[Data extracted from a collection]

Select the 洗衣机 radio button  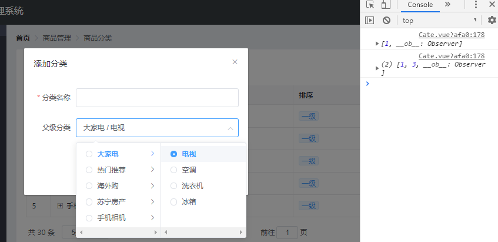point(173,185)
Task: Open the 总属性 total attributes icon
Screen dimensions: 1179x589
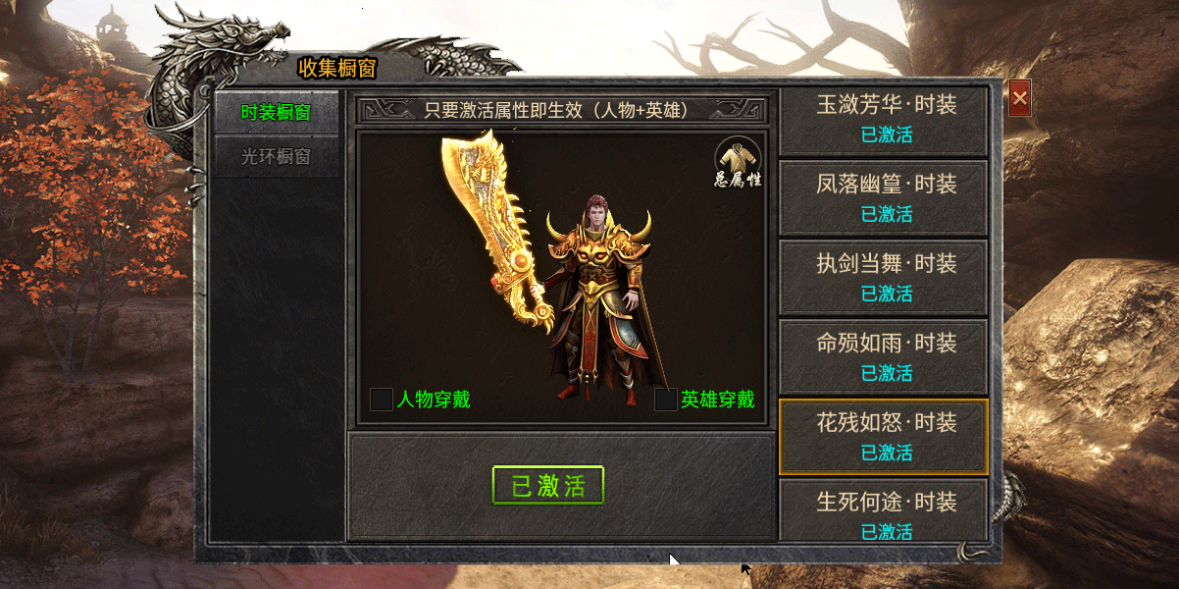Action: (x=738, y=163)
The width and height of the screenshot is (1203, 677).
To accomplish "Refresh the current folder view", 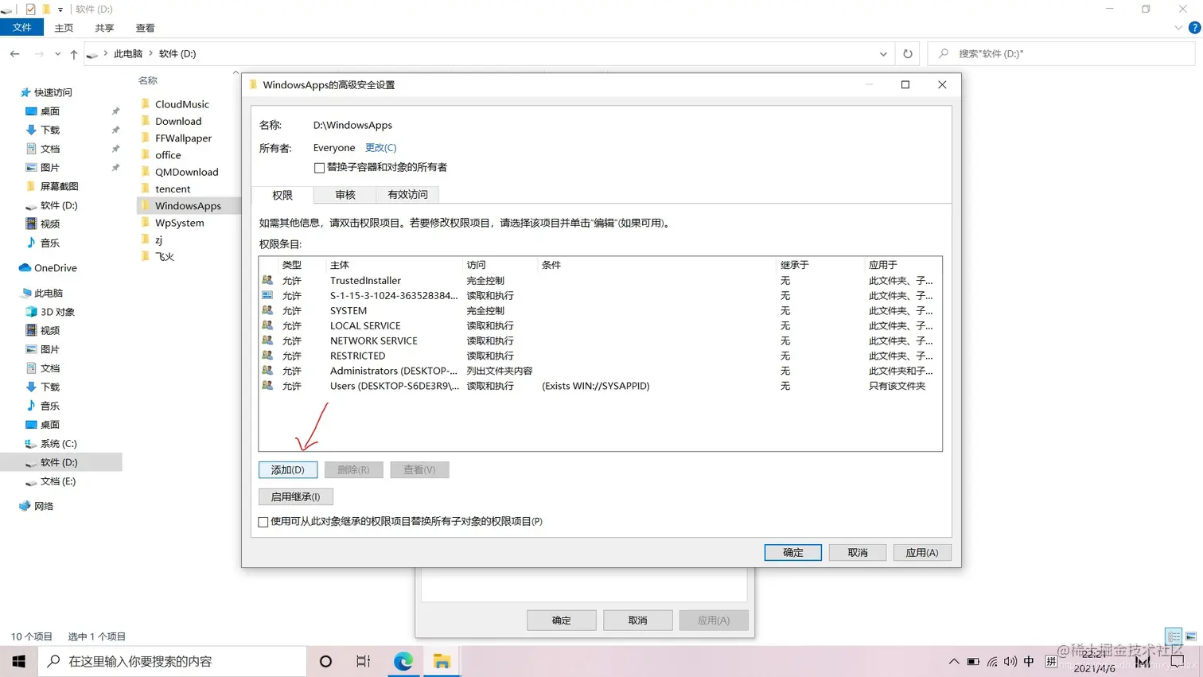I will (908, 53).
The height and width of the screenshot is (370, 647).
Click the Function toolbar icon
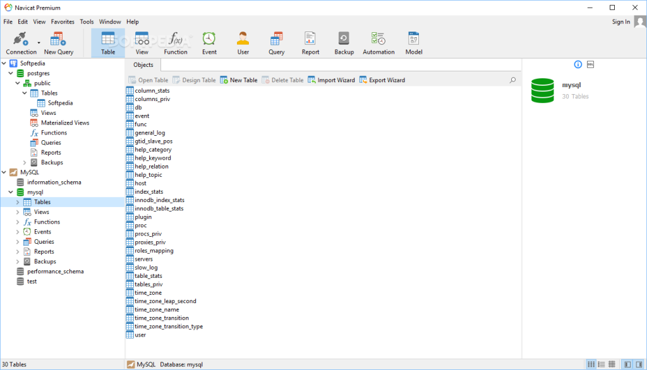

**WHAT TO PRODUCE**.
Your answer must be the lines from the one containing "The height and" through the last line of the records, both included, written out exactly and without pictures.

**FINISHED EXERCISE**.
The height and width of the screenshot is (370, 647).
Click the Function toolbar icon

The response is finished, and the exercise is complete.